**RECORDS SHOWN:**
==*==
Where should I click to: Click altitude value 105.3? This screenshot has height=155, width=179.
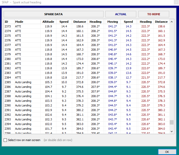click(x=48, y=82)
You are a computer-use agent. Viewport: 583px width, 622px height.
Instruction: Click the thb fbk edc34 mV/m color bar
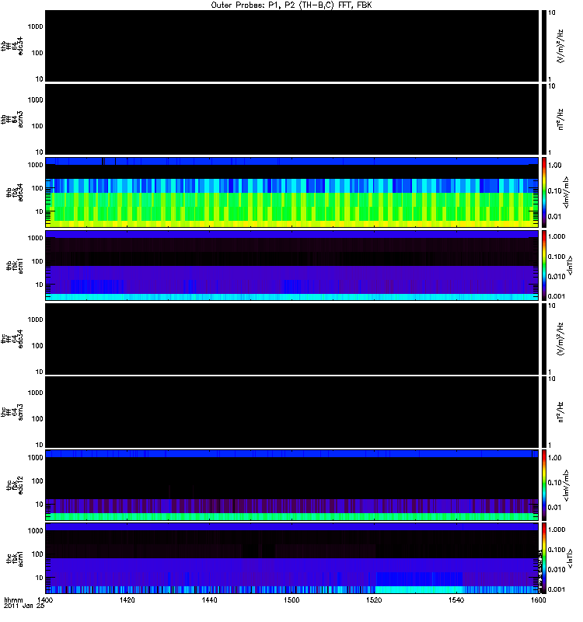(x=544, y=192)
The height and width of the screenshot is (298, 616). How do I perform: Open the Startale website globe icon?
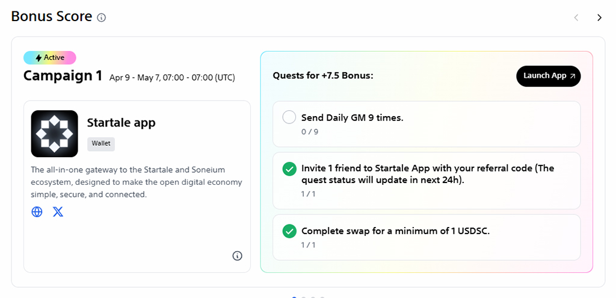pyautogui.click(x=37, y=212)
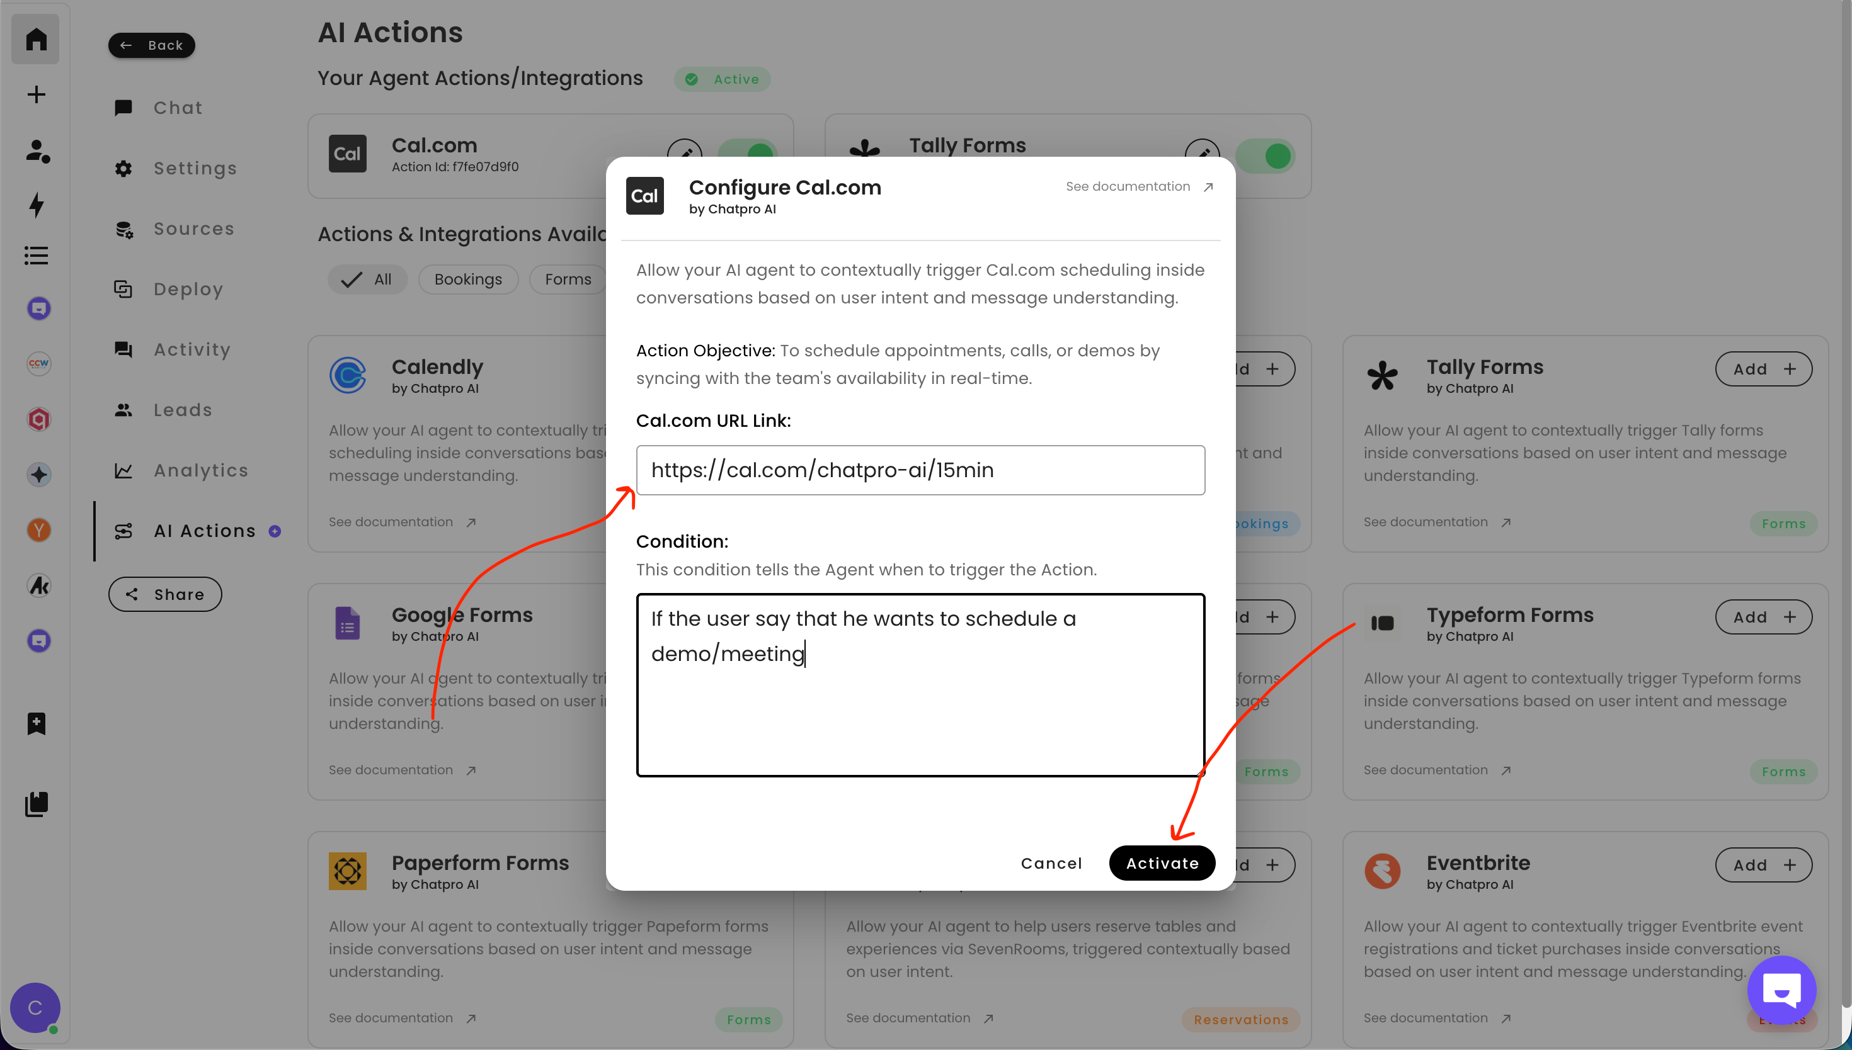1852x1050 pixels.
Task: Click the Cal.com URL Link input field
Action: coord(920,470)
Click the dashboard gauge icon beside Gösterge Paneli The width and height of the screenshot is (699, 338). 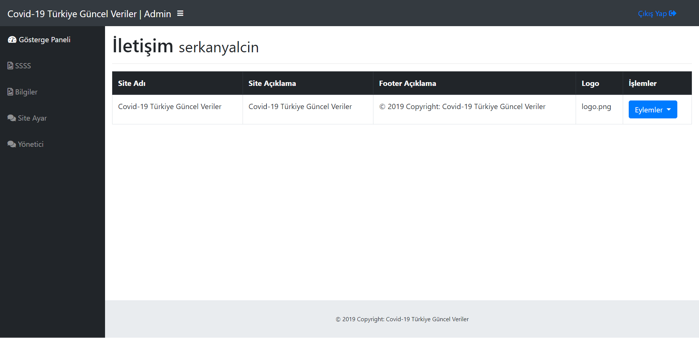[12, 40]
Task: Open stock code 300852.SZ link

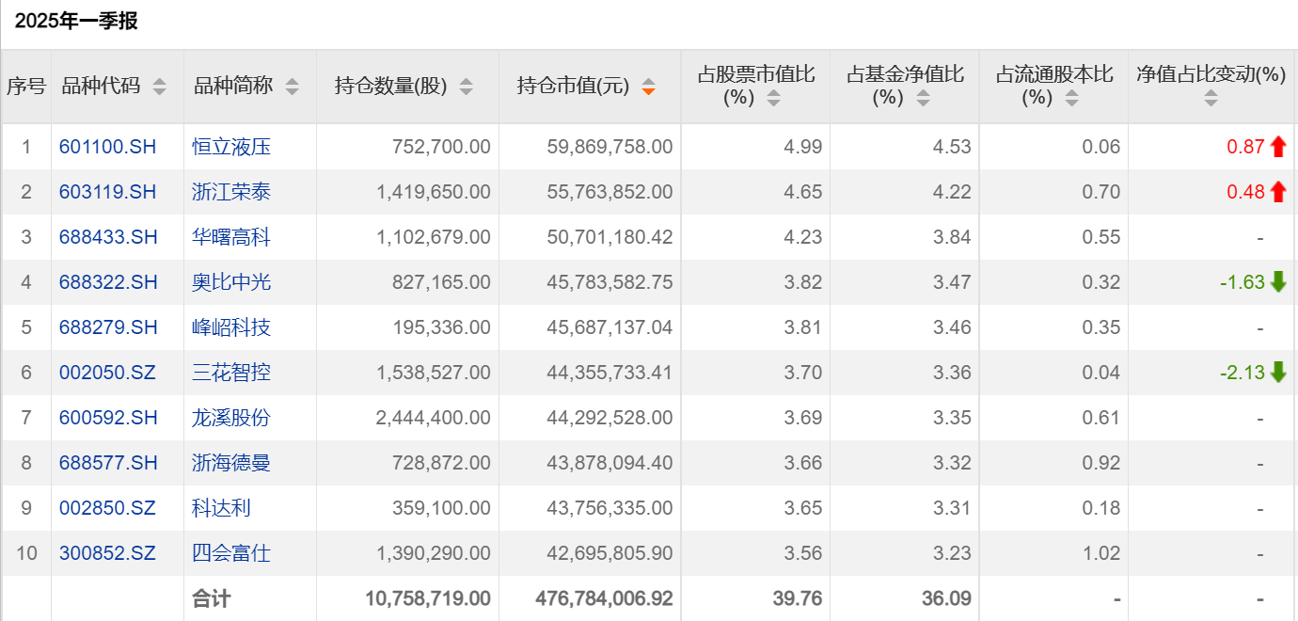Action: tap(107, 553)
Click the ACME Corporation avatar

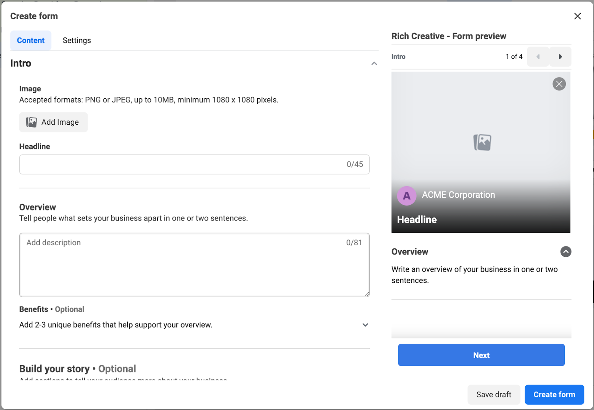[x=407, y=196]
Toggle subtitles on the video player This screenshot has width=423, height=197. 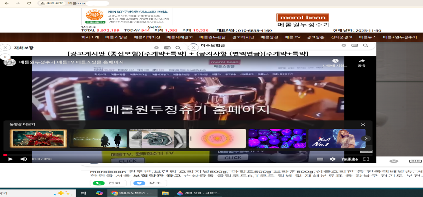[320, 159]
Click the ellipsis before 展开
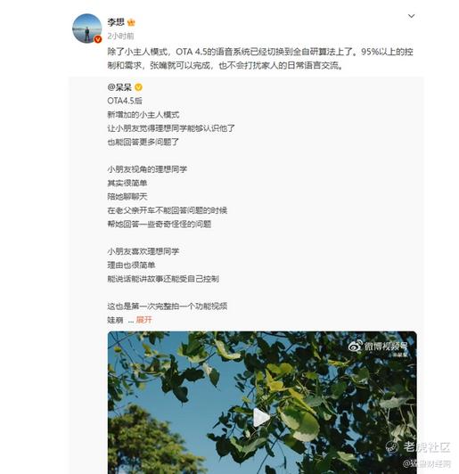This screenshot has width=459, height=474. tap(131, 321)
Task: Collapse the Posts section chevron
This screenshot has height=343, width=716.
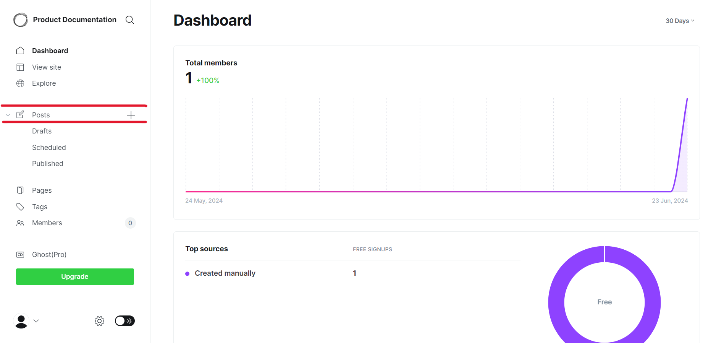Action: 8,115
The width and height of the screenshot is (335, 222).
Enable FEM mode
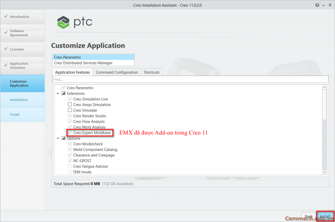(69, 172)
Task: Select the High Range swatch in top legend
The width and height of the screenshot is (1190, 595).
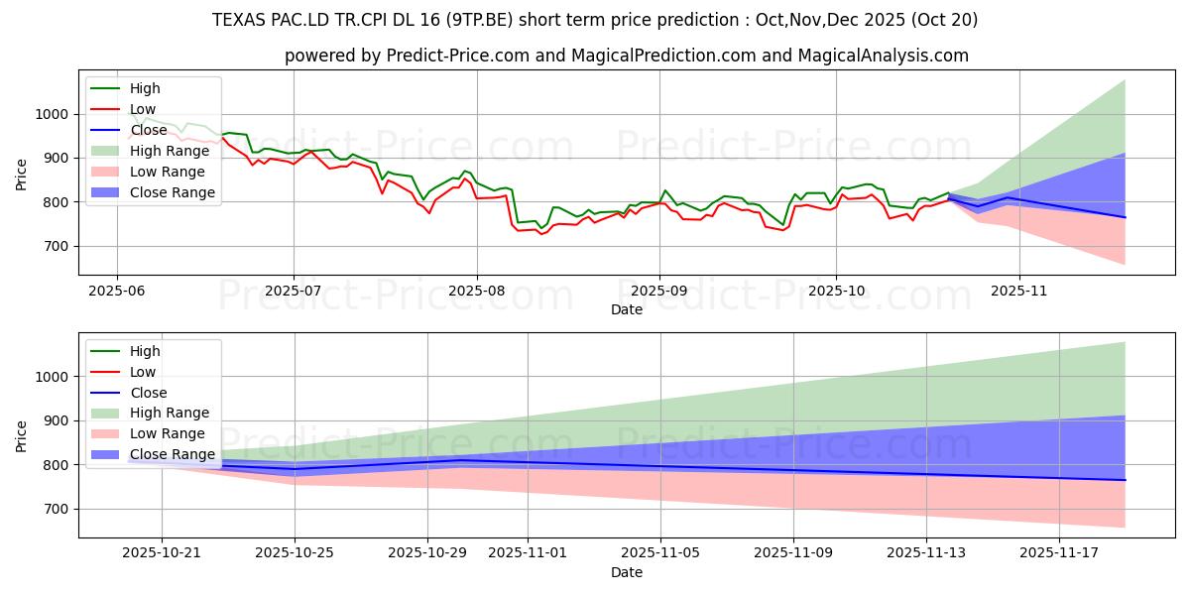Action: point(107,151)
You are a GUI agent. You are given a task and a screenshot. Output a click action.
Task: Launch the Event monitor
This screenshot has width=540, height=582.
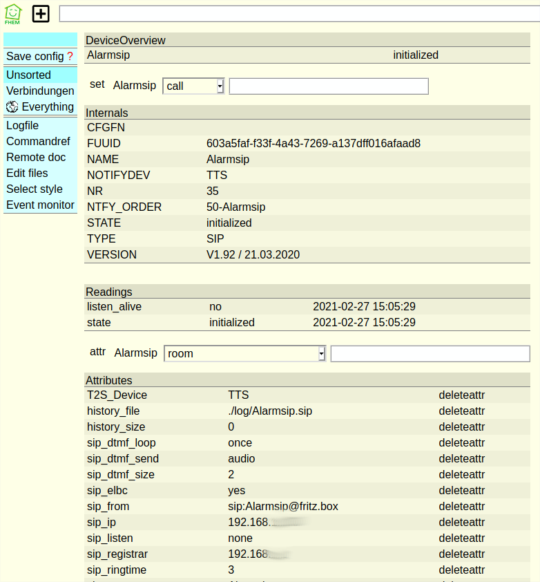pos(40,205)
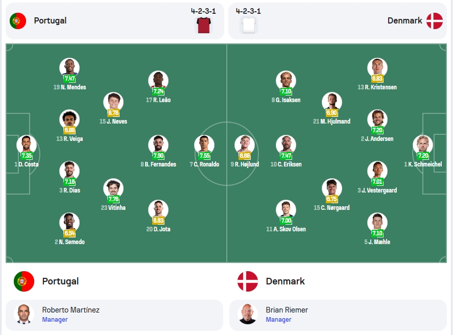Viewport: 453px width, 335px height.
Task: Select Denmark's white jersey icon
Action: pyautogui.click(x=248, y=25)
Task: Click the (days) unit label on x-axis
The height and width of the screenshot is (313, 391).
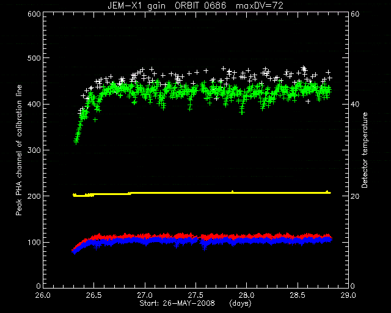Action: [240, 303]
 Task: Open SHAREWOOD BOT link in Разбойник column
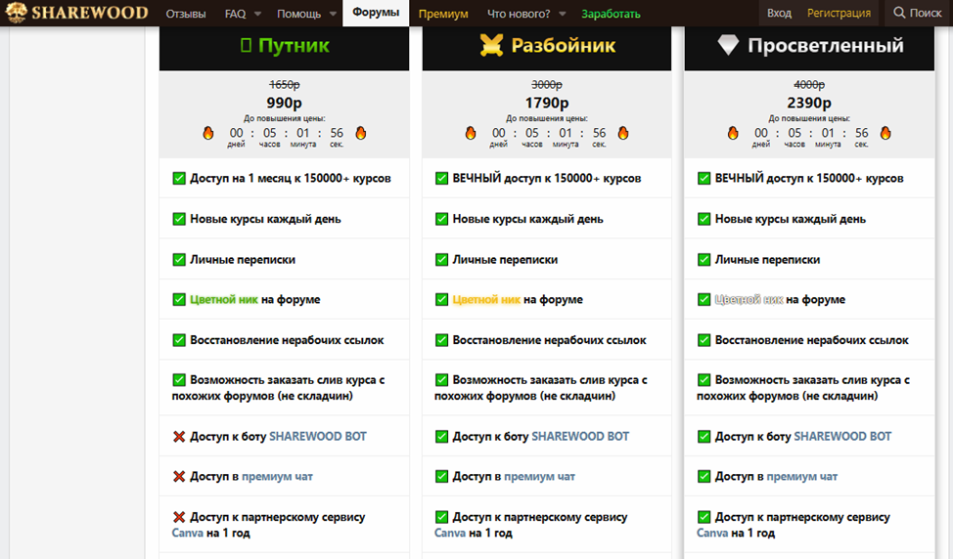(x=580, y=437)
==*==
**TASK DETAILS:**
Only one part of the material above is wanted: the lines from the one with "Enable FEM mode" up to and including the one with "Task: Launch the Event monitor". Please copy them exactly, pictures left out.

**RESPONSE BELOW:**
Enable FEM mode
(69, 172)
Task: Select the High Range swatch in top legend
The width and height of the screenshot is (1190, 595).
Action: point(107,151)
You are a GUI agent. You are given a task and a screenshot. Output a click action.
Task: Launch the Event monitor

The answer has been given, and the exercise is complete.